For the first time, a notorious terrorist will be stripped of Australian citizenship under the Federal Government’s controversial national security laws introduced last year.
The test case is now with the Department of Immigration and Border Protection and while the terrorist has not been named it is believed he will be prosecuted some time this year.
The burden of proof lies on the security agencies, a senior intelligence source has told media outlets. Organisations like the Australian Security Intelligence Organisation and the Australian Federal Police were concerned that time would prove a constraint in trying to enforce the law before Australians fighting abroad would seek to return to Australia.
The Loss of Citizenship Board was established by the Federal Government in 2015. The board has de facto powers to strip dual nationals of citizenship.
It is believed that more than 50 Australians fighting in Iraq and Syria hold dual citizenship.

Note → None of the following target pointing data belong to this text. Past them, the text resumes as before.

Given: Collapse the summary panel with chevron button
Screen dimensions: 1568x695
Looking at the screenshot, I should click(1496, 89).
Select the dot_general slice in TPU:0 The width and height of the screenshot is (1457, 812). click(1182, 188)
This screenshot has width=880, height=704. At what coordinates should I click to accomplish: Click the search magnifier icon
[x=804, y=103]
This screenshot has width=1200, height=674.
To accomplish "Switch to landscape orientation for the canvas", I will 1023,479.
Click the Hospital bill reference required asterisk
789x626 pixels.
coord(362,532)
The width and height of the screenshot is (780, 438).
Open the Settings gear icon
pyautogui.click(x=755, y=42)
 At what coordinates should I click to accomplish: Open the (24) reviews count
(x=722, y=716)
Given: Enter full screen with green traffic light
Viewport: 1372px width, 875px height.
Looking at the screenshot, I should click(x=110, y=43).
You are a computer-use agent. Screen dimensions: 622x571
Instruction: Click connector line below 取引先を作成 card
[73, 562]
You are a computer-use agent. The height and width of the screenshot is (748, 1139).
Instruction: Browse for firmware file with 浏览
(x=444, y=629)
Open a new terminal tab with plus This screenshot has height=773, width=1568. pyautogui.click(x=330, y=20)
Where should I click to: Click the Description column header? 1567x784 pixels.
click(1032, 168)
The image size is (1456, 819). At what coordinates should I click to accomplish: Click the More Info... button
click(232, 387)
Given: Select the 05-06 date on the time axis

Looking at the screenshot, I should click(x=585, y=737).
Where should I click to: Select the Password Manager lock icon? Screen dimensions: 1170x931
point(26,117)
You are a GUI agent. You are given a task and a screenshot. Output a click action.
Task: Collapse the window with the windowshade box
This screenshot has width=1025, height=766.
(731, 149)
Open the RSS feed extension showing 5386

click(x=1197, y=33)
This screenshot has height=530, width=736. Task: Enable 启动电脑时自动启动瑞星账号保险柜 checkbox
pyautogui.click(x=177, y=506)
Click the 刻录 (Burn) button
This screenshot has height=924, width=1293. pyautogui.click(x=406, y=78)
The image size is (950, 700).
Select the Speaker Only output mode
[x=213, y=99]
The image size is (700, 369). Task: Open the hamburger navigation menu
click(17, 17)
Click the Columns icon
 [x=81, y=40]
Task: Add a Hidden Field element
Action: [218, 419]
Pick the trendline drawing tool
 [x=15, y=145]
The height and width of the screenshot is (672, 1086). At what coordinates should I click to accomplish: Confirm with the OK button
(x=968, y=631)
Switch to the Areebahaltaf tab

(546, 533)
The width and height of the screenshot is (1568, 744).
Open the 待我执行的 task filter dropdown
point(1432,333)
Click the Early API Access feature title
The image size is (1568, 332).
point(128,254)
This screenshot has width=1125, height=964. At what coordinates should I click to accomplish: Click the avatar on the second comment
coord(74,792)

Many of these people have been killed since the introduction of the law.
The government is preparing for the possibility of an immediate High Court challenge once the order has been authorised.
It is believed that more than 50 Australians fighting in Iraq and Syria hold dual citizenship. Many of these have been killed since the introduction of the law.
In an earlier report published by The Point Magazine, Chris Berg, a Senior Fellow at the Institute of Public Affairs, said that revoking the citizenship of foreign fighters may not have any significant benefit for Australia’s national security.
“It’s very unlikely that this will have a material impact on the fight against terrorism,” he said. “What we know about foreign fighters is when they first go to fight in foreign war zones, they often destroy their passports and tell family and friends that they have gone over there permanently. This is a decision that they make to fight and possibly die in a foreign nation with no intent on returning.”
But he said the laws may have an impact on disillusioned foreign fighters who want to return to Australia, even if that means facing terrorism charges.
“What happens, however, is of course a lot of them go over there, fighting and dying is not actually as appealing as they originally thought and they want to come home. But I’m not sure if it will have an effect on those with the intentions to travel there in the first place,” he said.
According to the Migration Institute, since 1949, 4.6 million people – or almost a fifth of Australia’s population – have chosen to become Australian citizens while holding citizenship of another country.